**QUOTED PASSAGE**
>>
Nanospheres safely deliver high chemotherapy doses to attack tumors

Trojan-horse strategy make the cancer’s own enzymes rip up nanoparticles, releasing drugs
July 15, 2015

Cancer tumors secrete enzymes are triggered by peptide coatings (blue) to slice the coatings open, safely delivering an anti-cancer drug (red) (credit: Cassandra E. Callmann et al./Advanced Materials)

Scientists have engineered a drug delivery system that uses specially designed nanoparticles that release drugs in the presence of a specific enzymes — the very ones that enable cancers to metastasize.

“We can start with a small molecule and build that into a nanoscale carrier that can seek out a tumor and deliver a payload of drug,” said Cassandra Callmann, a graduate student in chemistry and biochemistry at the University of California, San Diego, and first author of the report published in the journal Advanced Materials July 14.

Trojan-horse strategy

The system takes advantage of a class of enzymes called matrix metalloproteinases (MMPs) that many cancers make in abundance. MMPs normally chew through through the body’s membranes, allowing cancer cells to escape to metastasize (colonize other regions of the body), often with deadly consequences.

Trojan-horse strategy: an anti-cancer drug (Paclitaxel) and a peptide self-assemble into nanoparticles. Released at the cancer location, the peptide shell triggers cancer-cell enzymes (MMP) to rip apart the nanoparticle shell, releasing the drug (credit: Cassandra E. Callmann/Advanced Materials)

So Callmann created tiny spheres packed with the anti-cancer drug paclitaxel (also known by the trade names Taxol and Onxal) and coated with a peptide shell. When MMPs sense the peptide, they go pitbull on it, tearing up that shell, and releasing the drug. The shell fragments form a ragged mesh that holds the drug molecules near the tumor.

The work, led by Nathan Gianneschi a professor of chemistry and biochemisty at UC San Diego, builds on his group’s earlier success using a similar strategy to mark tumors for both diagnosis and precise surgical removal.

16 times higher anti-cancer dose safely administered

To package the drug into the spheres, Callmann had to add chemical handles. As it turns out, a group of atoms essential to the drug molecule’s effectiveness, and also toxicity, made for a good attachment point. That means the drug was safely inactivated as it flowed through the circulatory system until it reached the tumor.
<<
**EXERCISE SET**
A: Can you echo the nanosphere article between "Trojan-horse strategy: an" and "E. Callmann/Advanced Materials)", inclusive?
B: What names does the nanosphere article use for the anti-cancer drug packed into the spheres?
C: In the nanosphere article, which class of enzymes does the drug delivery system take advantage of?
None of this data is needed here.

Pixel coordinate grounding data
>>
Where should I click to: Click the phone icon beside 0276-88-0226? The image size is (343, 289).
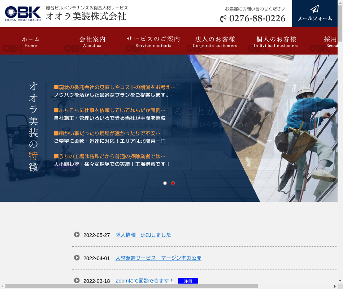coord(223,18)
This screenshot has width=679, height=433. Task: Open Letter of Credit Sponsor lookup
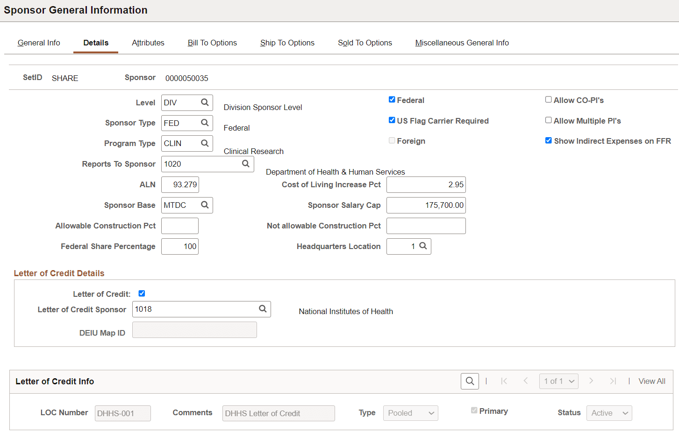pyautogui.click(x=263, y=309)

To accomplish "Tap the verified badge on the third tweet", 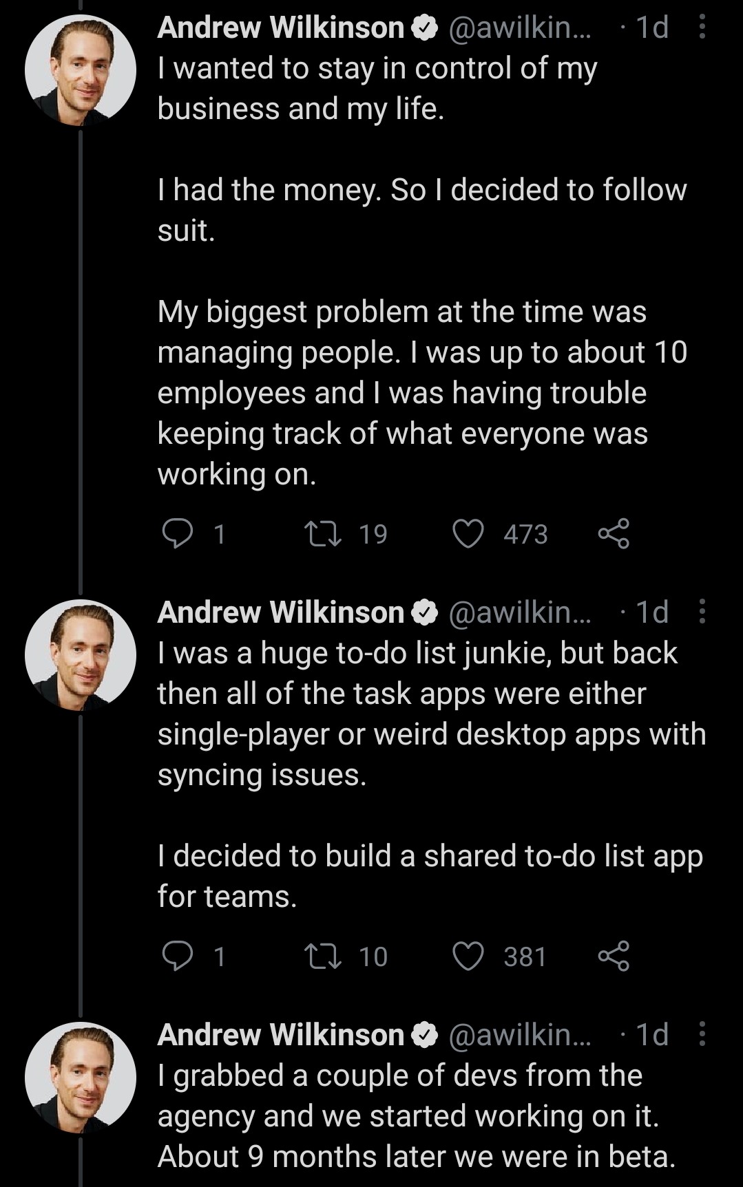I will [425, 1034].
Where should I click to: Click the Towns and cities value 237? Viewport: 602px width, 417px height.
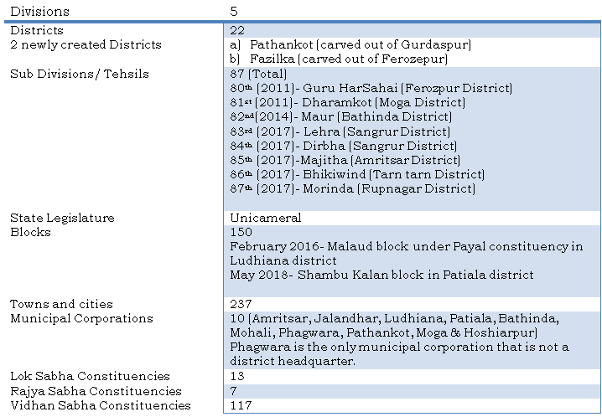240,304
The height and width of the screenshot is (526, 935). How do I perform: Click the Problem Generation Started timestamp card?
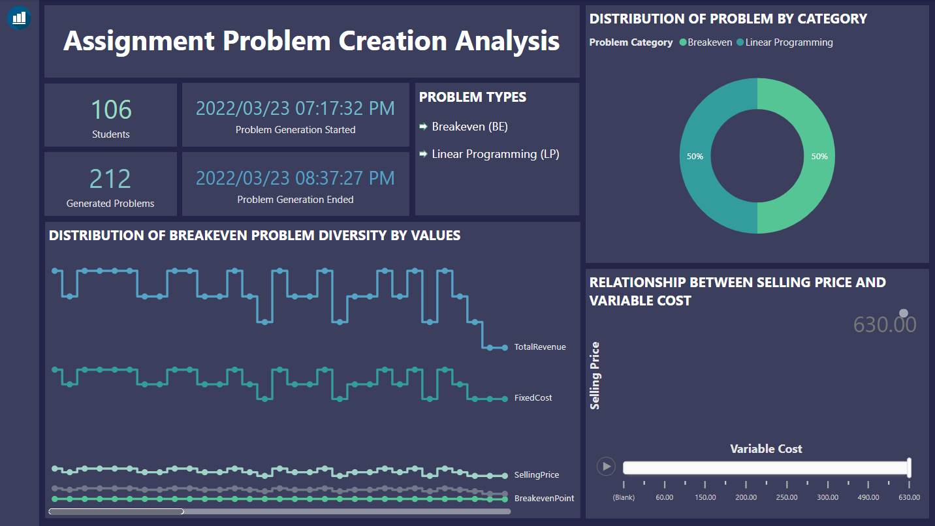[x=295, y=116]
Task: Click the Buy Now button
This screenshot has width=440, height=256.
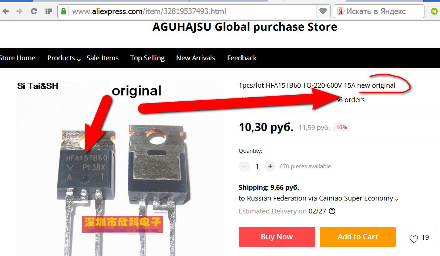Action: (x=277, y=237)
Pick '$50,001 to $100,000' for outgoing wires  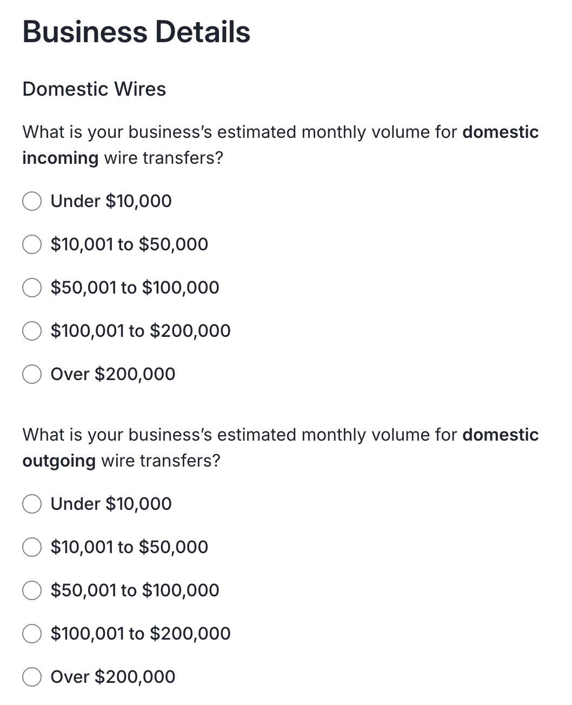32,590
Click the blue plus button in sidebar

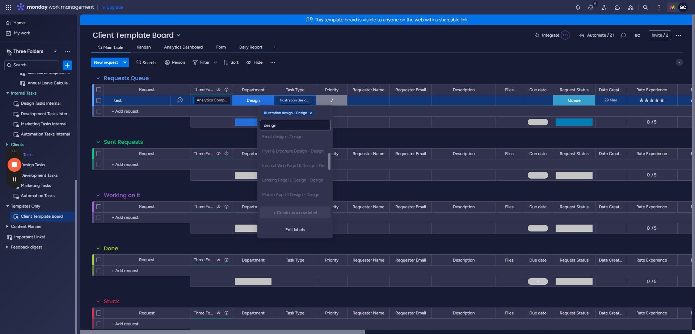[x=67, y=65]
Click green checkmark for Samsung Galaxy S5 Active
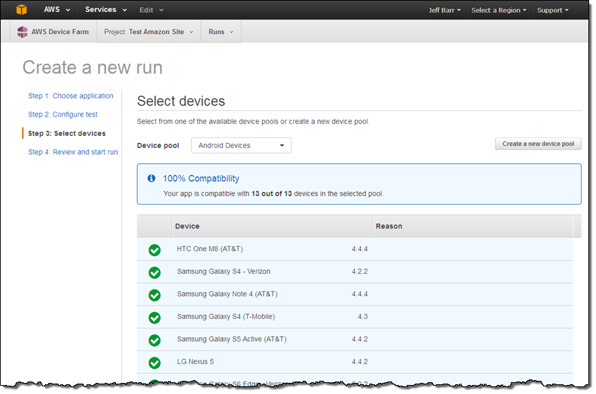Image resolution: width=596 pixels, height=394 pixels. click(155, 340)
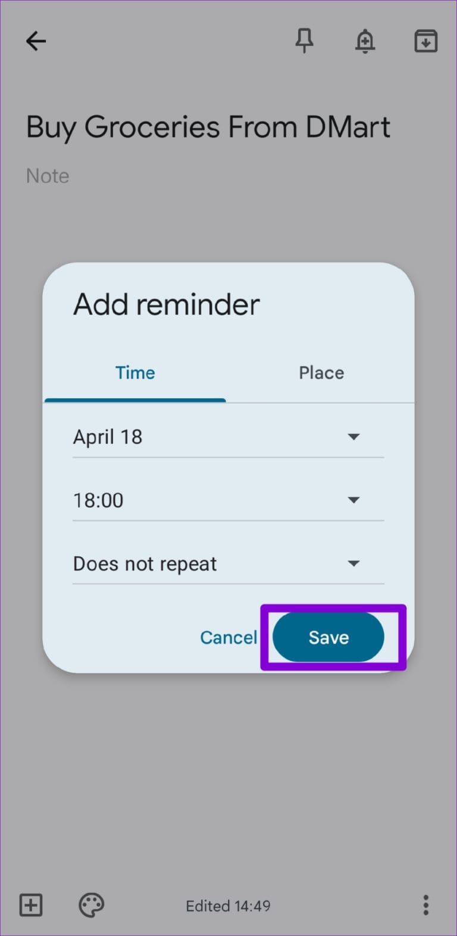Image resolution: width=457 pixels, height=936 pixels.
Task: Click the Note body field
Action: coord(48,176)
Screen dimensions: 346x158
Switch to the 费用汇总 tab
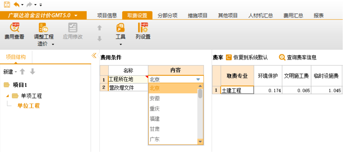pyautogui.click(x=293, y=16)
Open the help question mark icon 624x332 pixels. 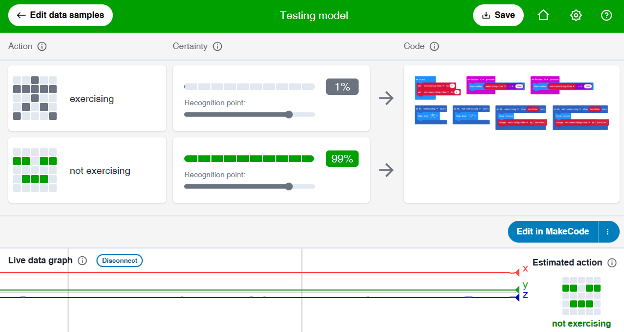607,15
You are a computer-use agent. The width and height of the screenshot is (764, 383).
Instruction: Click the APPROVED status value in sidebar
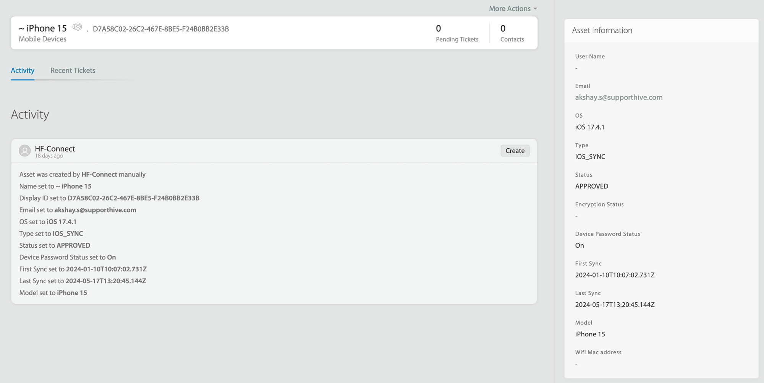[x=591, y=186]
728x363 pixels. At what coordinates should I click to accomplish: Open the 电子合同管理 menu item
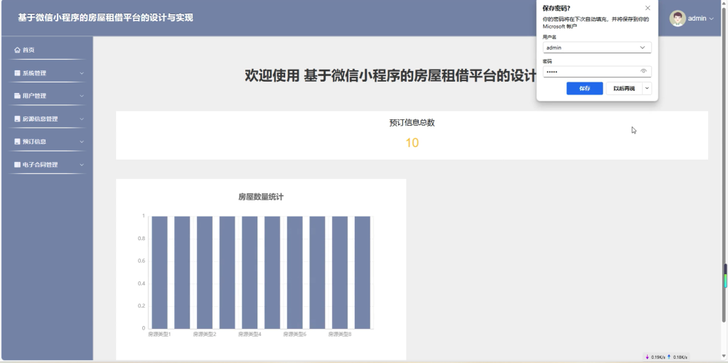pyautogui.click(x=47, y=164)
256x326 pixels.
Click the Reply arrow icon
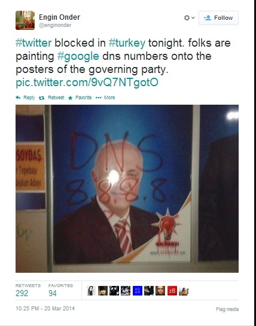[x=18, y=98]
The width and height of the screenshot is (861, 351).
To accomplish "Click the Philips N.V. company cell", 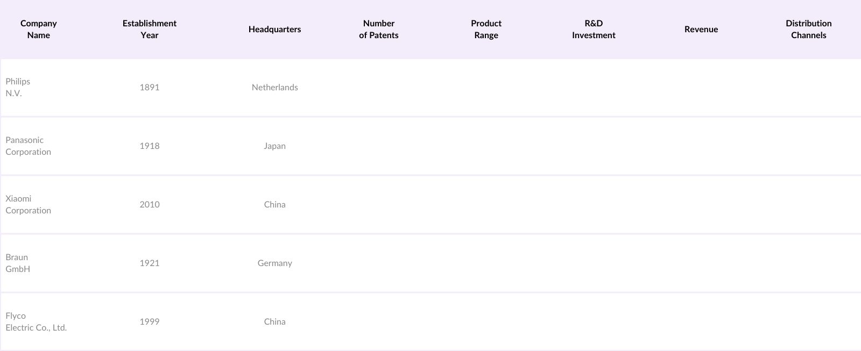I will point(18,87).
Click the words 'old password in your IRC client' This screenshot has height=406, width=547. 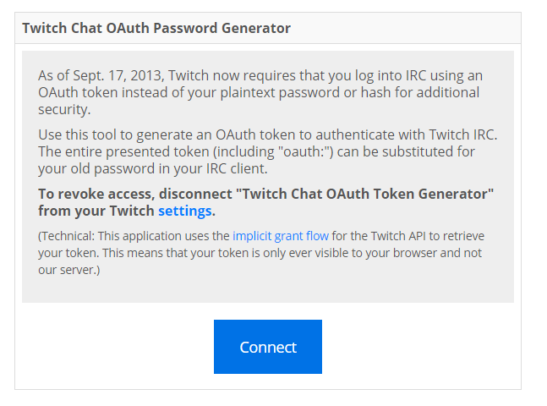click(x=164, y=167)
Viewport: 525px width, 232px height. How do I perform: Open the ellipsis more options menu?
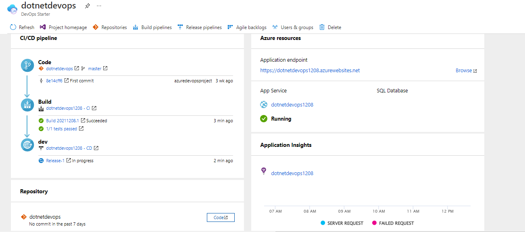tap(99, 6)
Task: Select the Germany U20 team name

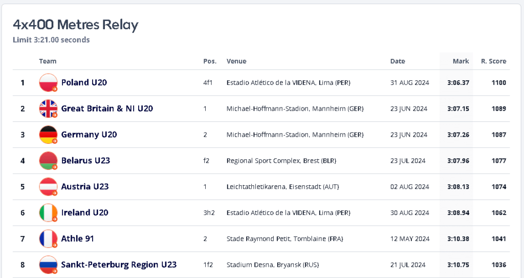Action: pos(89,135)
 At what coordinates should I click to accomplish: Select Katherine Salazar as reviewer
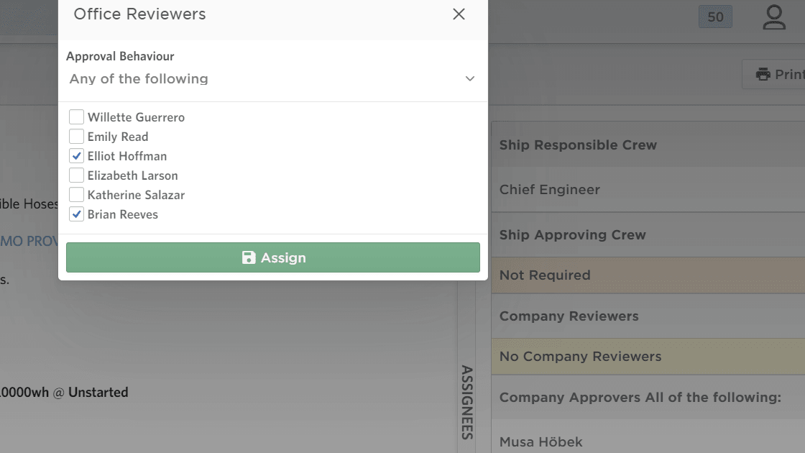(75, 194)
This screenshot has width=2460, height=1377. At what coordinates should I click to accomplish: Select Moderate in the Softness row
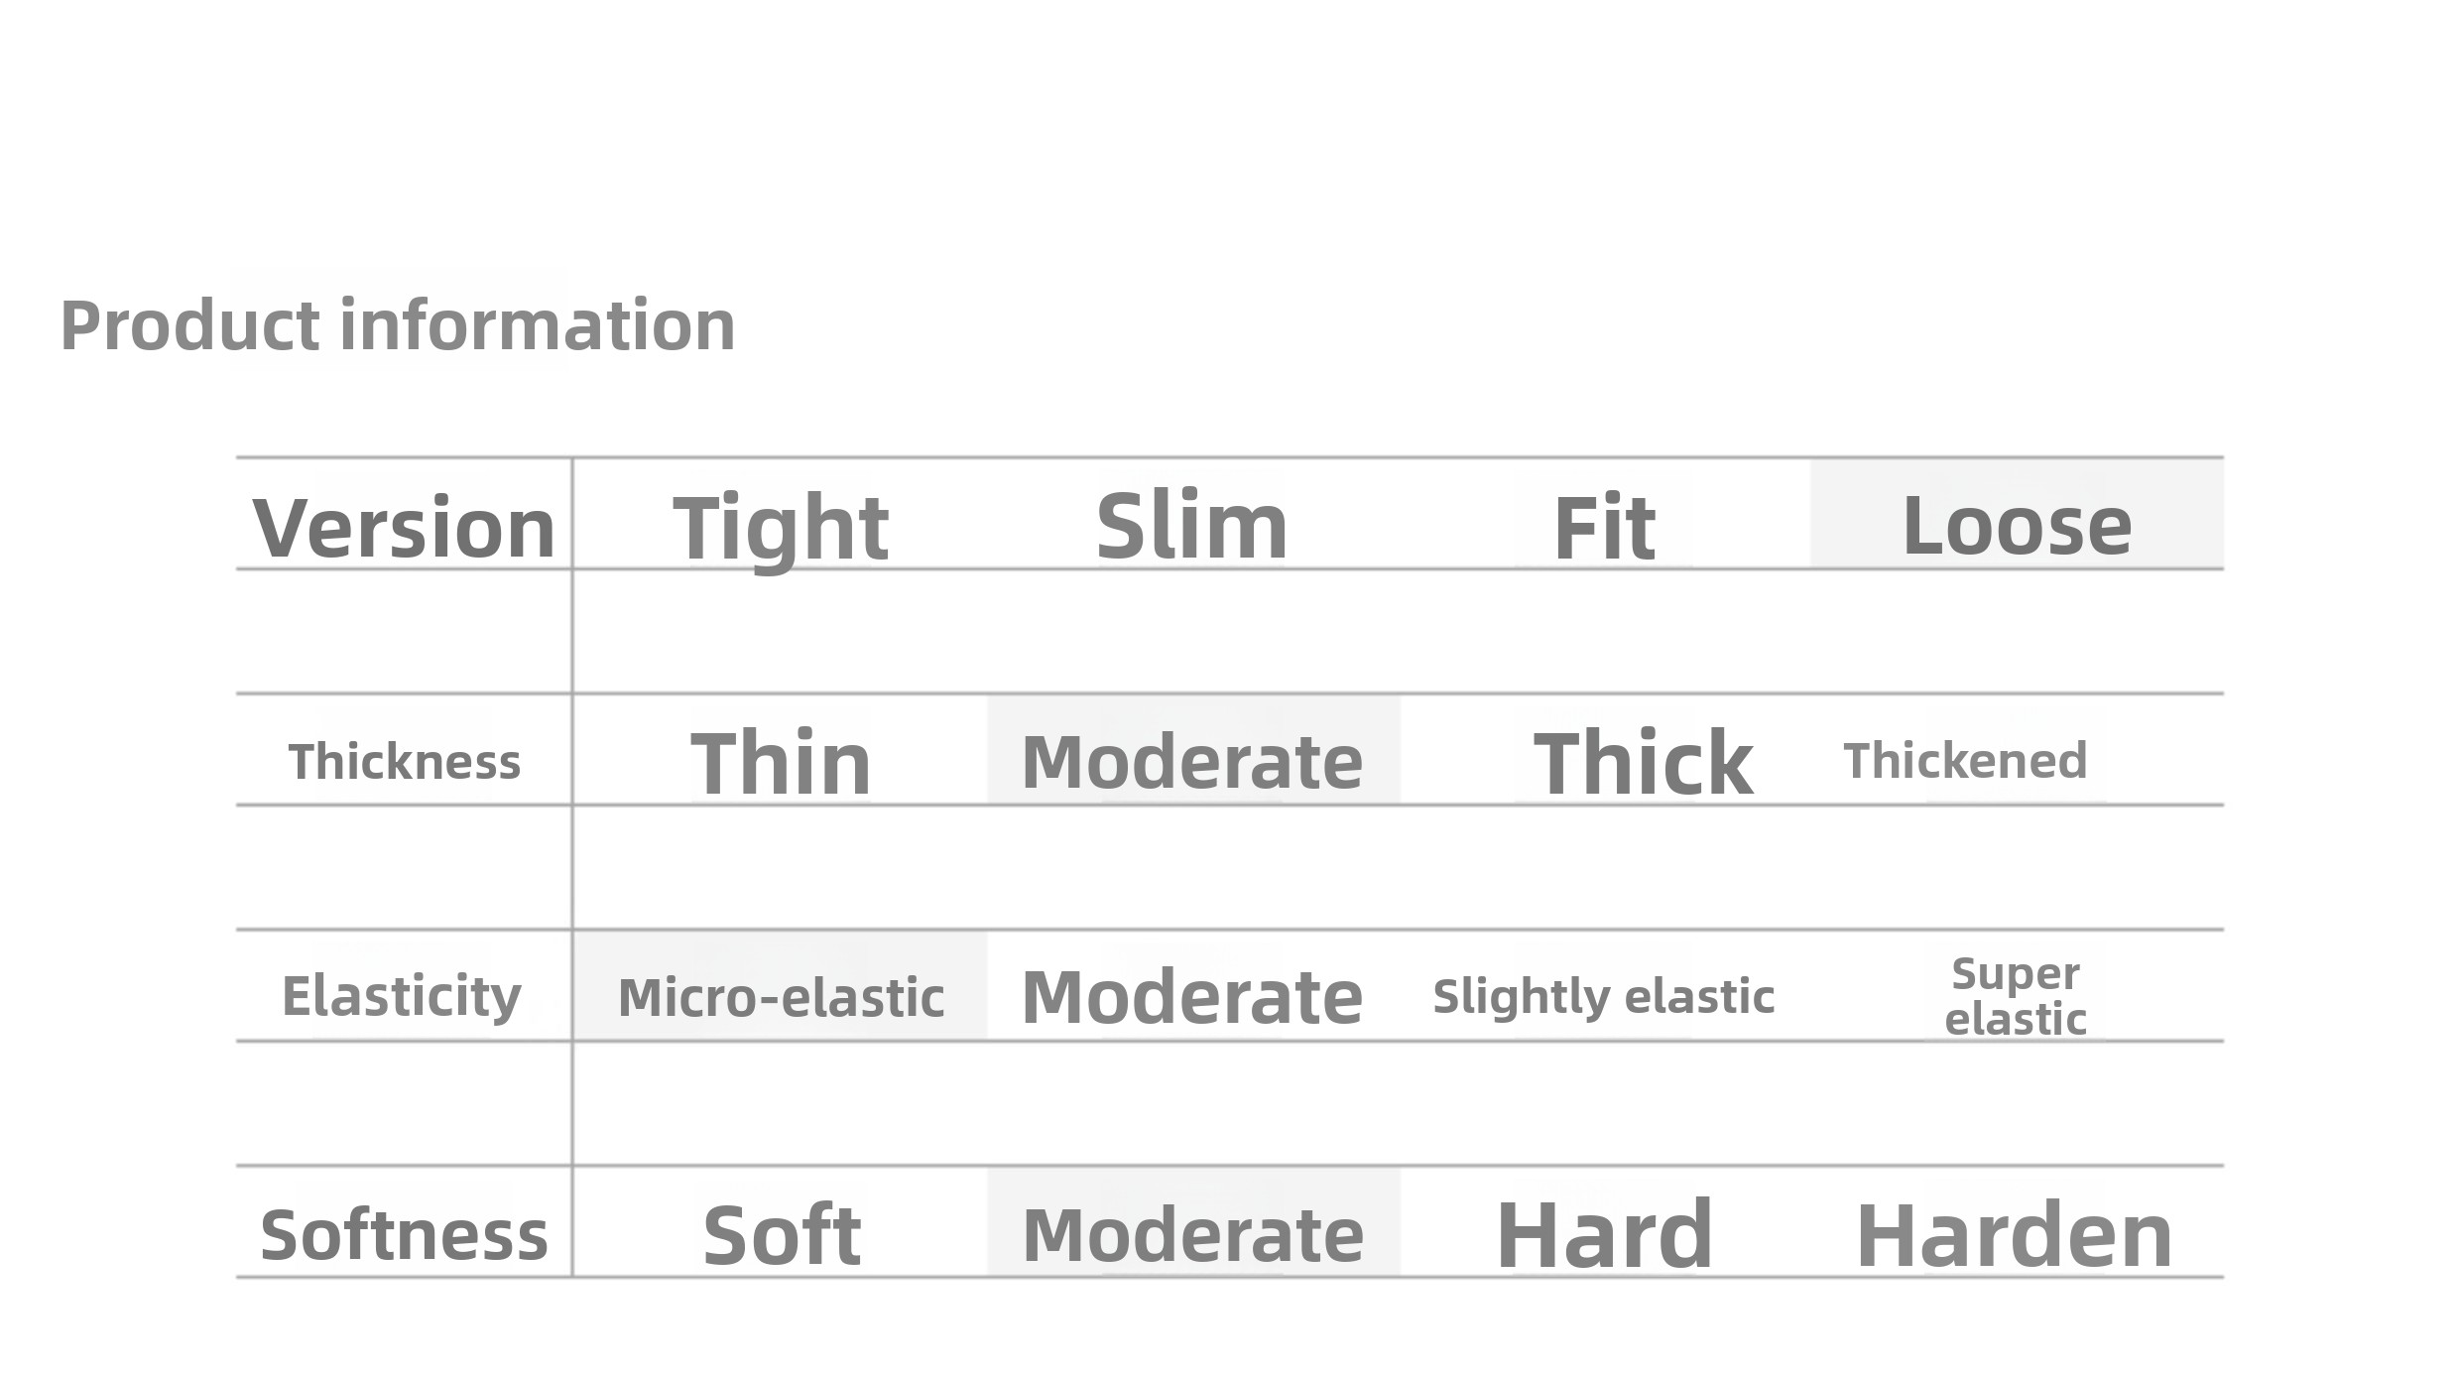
<<
**RESPONSES IN ORDER**
A:
Trojan-horse strategy: an anti-cancer drug (Paclitaxel) and a peptide self-assemble into nanoparticles. Released at the cancer location, the peptide shell triggers cancer-cell enzymes (MMP) to rip apart the nanoparticle shell, releasing the drug (credit: Cassandra E. Callmann/Advanced Materials)

B: paclitaxel, Taxol, Onxal

C: Matrix metalloproteinases (MMPs).